I gotta run to a school thing now, I’ll keep fiddling. Thanks @micha, you’ve been more than helpful.

kenbier20:09:19

@martinklepsch i want to use sync-bucket from confetti, and all i want to sync is some dir in target. would calling (sync-bucket “target/foo”) be sufficient?

kenbier21:09:03

that post-task thing is really annoying me from boot-s3 and i had to copy it over to get it to work

kenbier21:09:30

im hoping to be able to do (comp (some-stuff) (sync-bucket) (run) (wait))

kenbier21:09:15

I omitted the bucket and keys for brevity

micha21:09:47

@donaldball there was a bug in my paste above, an extra single quote before the :exclusions

micha21:09:54

i edited the snippet

martinklepsch21:09:16

@kenbier have you had a look at boot sync-bucket --help?

martinklepsch21:09:14

the sync-bucket task operates on the fileset (by default it just syncs the entire fileset) so you have all regular boot utilities (mostly sift) to filter and move around files in the fileset

domkm21:09:42

Can modifying dependencies multiple times before a build begins negatively affect dependency resolution? I'd like to have a base list of dependencies and then dynamically add dev/prod deps inside of their respective tasks.

juhoteperi21:09:31

@domkm You can add dev deps as :scope "provided" and use uber :exclude-scope to drop them from uberjar. No idea about prod deps, I have never hit a case where I would only use some dep on prod.

juhoteperi21:09:35

You could also use set-env! on tasks, but I avoid that as it adds unnecessary mutation and I don't see reason to not use Maven features for this

domkm21:09:25

"By default, entries from dependencies with the following scopes will be copied to the fileset: compile, runtime, and provided. The --include-scope and --exclude-scope options may be used to add or remove scope(s) from this set."

domkm21:09:48

Looks like test is excluded already so this probably isn't necessary

domkm21:09:52

Good to know though 🙂

juhoteperi21:09:07

Yeah that's what I use for Boot tasks and deps used on tests

juhoteperi21:09:24

But I use provided scope for Cljs deps (compiler and libs)

juhoteperi21:09:47

Could use test but that feels wrong 😄

domkm21:09:22

@juhoteperi Any issue with dynamically setting resource-paths and source-paths?

juhoteperi21:09:13

Should work.
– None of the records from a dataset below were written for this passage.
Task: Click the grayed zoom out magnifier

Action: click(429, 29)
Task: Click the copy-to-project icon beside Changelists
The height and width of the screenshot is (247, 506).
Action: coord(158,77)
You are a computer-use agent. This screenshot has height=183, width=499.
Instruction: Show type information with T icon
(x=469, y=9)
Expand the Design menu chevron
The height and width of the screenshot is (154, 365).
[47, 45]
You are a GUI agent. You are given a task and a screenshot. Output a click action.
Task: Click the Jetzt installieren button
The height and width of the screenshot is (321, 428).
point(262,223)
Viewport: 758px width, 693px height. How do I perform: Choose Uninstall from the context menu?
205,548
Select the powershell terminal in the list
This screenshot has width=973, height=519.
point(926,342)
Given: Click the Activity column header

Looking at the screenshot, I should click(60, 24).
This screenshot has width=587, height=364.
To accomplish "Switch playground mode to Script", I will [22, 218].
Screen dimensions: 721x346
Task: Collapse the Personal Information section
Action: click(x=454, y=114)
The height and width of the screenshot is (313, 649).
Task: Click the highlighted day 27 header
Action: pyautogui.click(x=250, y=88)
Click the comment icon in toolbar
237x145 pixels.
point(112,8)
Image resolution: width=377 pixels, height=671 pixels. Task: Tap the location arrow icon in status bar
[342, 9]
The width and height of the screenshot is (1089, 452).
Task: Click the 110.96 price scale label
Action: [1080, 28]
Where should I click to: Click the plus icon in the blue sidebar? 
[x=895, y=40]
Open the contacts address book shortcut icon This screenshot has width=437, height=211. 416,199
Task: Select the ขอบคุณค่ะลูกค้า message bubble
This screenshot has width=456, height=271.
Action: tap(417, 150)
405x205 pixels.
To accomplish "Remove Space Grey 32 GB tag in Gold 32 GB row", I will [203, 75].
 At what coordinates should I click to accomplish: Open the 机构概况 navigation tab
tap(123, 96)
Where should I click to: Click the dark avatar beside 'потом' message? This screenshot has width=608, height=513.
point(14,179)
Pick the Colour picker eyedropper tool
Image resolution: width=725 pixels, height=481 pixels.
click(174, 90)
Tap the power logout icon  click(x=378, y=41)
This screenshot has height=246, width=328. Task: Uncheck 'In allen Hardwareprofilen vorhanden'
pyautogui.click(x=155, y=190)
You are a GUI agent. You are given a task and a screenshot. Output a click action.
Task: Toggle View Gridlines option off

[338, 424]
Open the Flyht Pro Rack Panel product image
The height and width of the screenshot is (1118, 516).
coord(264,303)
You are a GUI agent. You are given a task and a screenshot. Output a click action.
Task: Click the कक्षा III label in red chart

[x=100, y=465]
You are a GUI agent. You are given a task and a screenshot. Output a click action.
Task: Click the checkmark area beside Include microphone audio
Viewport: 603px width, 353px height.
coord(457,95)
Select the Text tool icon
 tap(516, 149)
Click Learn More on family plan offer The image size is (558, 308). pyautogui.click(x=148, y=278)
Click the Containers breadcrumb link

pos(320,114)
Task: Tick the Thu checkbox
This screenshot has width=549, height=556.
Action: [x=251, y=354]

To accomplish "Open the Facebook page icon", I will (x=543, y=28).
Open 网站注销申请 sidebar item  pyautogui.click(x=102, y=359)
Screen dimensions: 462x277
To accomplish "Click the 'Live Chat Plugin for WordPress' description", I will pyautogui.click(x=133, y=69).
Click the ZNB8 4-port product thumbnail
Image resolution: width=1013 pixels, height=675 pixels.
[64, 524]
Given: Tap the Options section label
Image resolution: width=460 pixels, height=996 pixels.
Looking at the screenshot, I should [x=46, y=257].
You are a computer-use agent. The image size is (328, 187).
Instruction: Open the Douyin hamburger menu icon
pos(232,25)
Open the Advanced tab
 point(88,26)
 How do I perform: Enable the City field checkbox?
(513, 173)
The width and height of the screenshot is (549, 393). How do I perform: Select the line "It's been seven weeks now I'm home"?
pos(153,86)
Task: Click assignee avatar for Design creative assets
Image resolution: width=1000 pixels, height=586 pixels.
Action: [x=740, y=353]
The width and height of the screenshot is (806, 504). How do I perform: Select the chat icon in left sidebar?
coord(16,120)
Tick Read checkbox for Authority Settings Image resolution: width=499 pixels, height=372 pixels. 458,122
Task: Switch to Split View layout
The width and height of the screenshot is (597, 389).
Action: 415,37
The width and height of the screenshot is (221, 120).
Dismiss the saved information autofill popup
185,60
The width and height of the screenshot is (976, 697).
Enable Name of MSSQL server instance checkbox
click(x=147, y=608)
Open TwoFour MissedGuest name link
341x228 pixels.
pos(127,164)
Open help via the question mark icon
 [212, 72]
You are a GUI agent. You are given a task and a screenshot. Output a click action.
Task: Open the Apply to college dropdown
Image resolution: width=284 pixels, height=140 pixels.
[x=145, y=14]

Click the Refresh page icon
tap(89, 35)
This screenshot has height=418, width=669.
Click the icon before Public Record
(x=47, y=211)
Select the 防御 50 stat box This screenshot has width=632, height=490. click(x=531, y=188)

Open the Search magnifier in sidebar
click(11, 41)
I try to avoid it but I guess it can't be helped sometimes.

domkm21:09:24

Okay, thanks

juhoteperi21:09:44

Usually you can use :source-paths for tests and test-resources

juhoteperi21:09:54

As they aren't included in jar

dominicm21:09:03

It's worth noting that the Clojure AOT will load in everything on the classpath, even if the scope is provided.

micha22:09:06

yeah everything it needs to resolve to compile the namespace you tell it to AOT

micha22:09:28

this is a good reason to avoid AOT 🙂

juhoteperi22:09:50

aot loads namespaces that your main ns depends (or more specifically, namespaces there the ns you tell aot to complete depend)

dominicm22:09:42

@juhoteperi yep. problematic if it's expected that a different dependency version to load in though.